I do anything I can to remove you, but it hurts.
I do anything I can to remove you, but it hurts.
Gabriele Maltinti/Getty Images

Some of the Argentinean football in the late 1960s was legendarily brutal, cynical, and pragmatic. Teams like the Estudiantes of Zubeldia and Bilardo or Boca Juniors of Pedernera and d'Amico happily ceded possession in favor of kicking opponents out of the match, playing almost exclusively on the break and with a shocking level of violence. The Estudiantes matches against Celtic in 1967 and Manchester United in 1968 were famously more brawls than matches, leading El Grafico reporter Osvaldo Ardizzone to muse, "Estudiantes go out to destroy, to dirty, to irritate, to deny the show, to use all the illegal subterfuges in football...if it is good to win, then it must be good."

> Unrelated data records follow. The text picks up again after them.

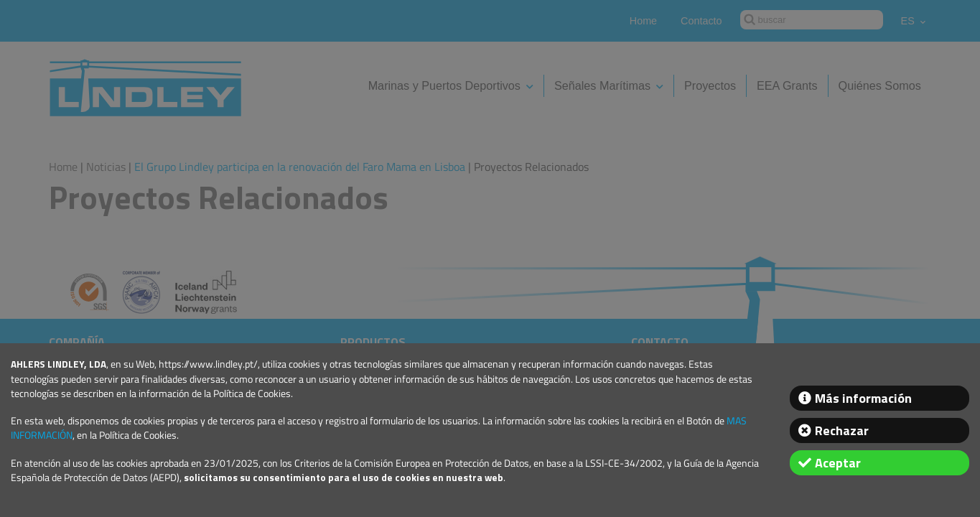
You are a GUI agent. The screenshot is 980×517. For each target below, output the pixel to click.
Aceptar (838, 462)
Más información (863, 398)
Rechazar (841, 430)
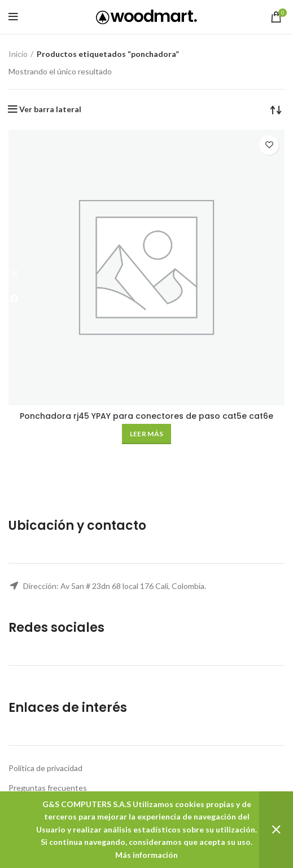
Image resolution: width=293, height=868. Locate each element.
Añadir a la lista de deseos (269, 145)
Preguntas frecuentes (47, 787)
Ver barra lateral (50, 109)
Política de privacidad (45, 768)
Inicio (18, 54)
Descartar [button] (276, 830)
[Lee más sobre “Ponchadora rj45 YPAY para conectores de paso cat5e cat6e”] (146, 434)
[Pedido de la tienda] (276, 109)
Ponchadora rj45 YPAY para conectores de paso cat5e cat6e (146, 416)
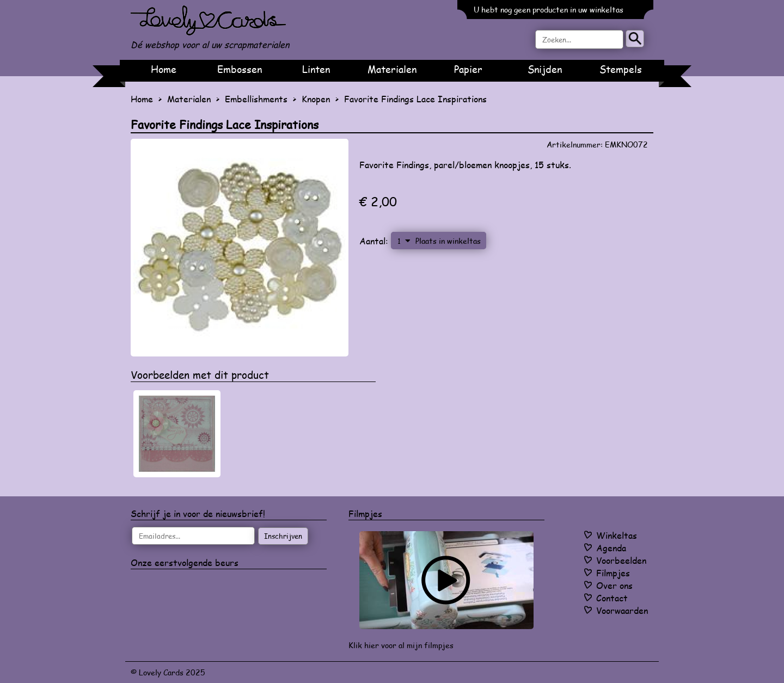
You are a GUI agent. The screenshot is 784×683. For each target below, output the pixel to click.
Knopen (316, 99)
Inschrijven (283, 536)
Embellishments (256, 99)
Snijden (544, 69)
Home (163, 69)
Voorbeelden (621, 560)
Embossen (240, 69)
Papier (468, 69)
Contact (612, 598)
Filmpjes (613, 573)
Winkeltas (616, 535)
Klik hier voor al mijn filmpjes (401, 645)
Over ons (614, 585)
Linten (316, 69)
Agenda (611, 547)
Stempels (621, 69)
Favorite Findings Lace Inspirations (415, 99)
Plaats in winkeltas (448, 241)
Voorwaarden (622, 610)
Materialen (392, 69)
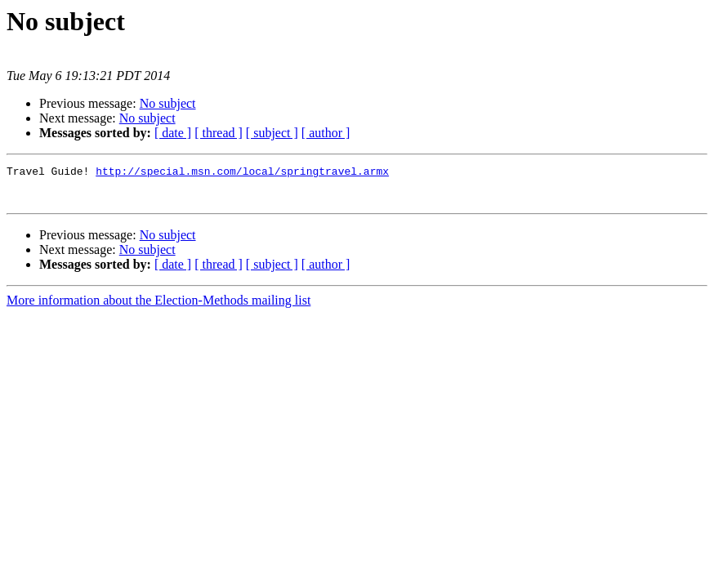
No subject (167, 103)
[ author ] (326, 132)
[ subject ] (272, 132)
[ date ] (172, 132)
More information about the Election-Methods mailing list (158, 307)
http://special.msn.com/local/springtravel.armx (242, 173)
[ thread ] (218, 132)
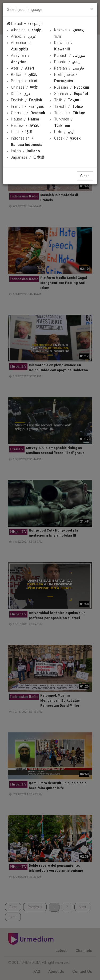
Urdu (64, 132)
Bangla (24, 81)
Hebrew (25, 126)
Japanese (27, 157)
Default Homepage (24, 24)
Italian (26, 151)
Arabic (24, 36)
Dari (20, 94)
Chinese (24, 87)
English (26, 100)
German (28, 113)
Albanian (26, 30)
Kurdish (70, 55)
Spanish (71, 94)
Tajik (67, 100)
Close (85, 176)
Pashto (67, 62)
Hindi (22, 132)
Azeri (23, 68)
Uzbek (67, 138)
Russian (71, 87)
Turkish (69, 113)
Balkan (24, 75)
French (27, 106)
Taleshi (68, 106)
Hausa (25, 119)
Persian (69, 68)
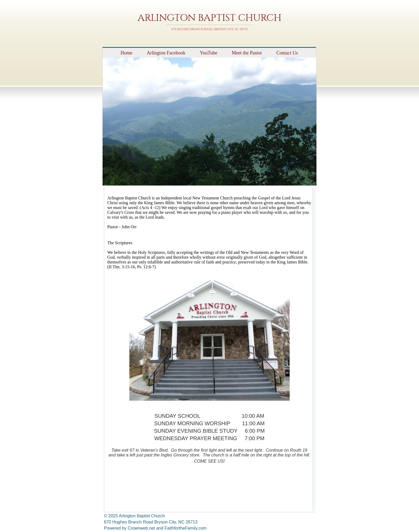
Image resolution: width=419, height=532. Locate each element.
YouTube (209, 53)
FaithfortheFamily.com (185, 528)
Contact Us (287, 53)
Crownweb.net (141, 528)
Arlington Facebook (166, 53)
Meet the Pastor (247, 53)
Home (126, 53)
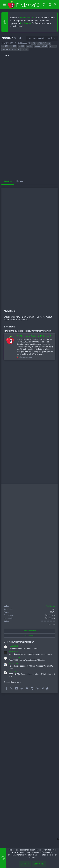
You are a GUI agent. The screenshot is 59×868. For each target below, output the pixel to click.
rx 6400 (53, 46)
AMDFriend (13, 652)
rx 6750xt (16, 50)
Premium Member (27, 18)
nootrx (37, 46)
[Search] (55, 4)
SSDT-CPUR (13, 663)
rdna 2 (45, 46)
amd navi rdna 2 (44, 43)
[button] (4, 4)
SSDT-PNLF (13, 672)
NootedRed (13, 646)
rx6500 (25, 50)
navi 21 (5, 46)
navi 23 (21, 46)
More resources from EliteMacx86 (19, 642)
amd (33, 43)
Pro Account (26, 23)
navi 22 (13, 46)
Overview (8, 181)
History (20, 181)
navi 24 (30, 46)
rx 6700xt (6, 50)
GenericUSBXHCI (15, 658)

But they won. They won a lot. Their negative tactics and physical play often took precedence over the wonderfully gifted players they could call on, such as Juan Ramon Veron. The backlash against them was slow but eventually absolute, as Cesar Menotti led the nation into a new period of more positive, romantic football, much like they'd played in the 1950s.

Fiorentina haven't swung to either extreme yet. Under Vincenzo Montella, this was a purely positive side, with passers and playmakers all over the pitch, dedicated to keeping the ball and beating teams with skill and intelligence. At times, though, his teams priotized merely hanging onto the ball, rather than actually going for goal; to borrow a nickname from the River Plate of the 1950s, these were the Knights of Anguish. Brilliant in the middle third, but always in danger of conceding a quick goal. With the same sporting director and players, Paulo Sousa continued Cousin Vinnie's style last year.

Now in his second season, we're seeing the real Paulo Sousa: happy to sacrifice possession in return for sound defensive positioning. While we haven't yet seen them resort to Sinisa Mihajlovic-level negativity and fouling, it's been a shock for fans who've grown accustomed to seeing lovely passing combinations all over the pitch for 90 minutes. But then again, Sousa seems to have the lads playing together and giving it their all, and wins like the one against AS Roma are deeply satisfying and wonderful entertainment.

So who's right? Should the Viola remain the beautifully frustrating team they've been, or should they evolve into a less spectacular but more effective group? It's a trick question: there's no right answer. And if you, like me, are reading too much into 3.2 matches thus far this season, maybe we need a bit of that Severus Snape treatment.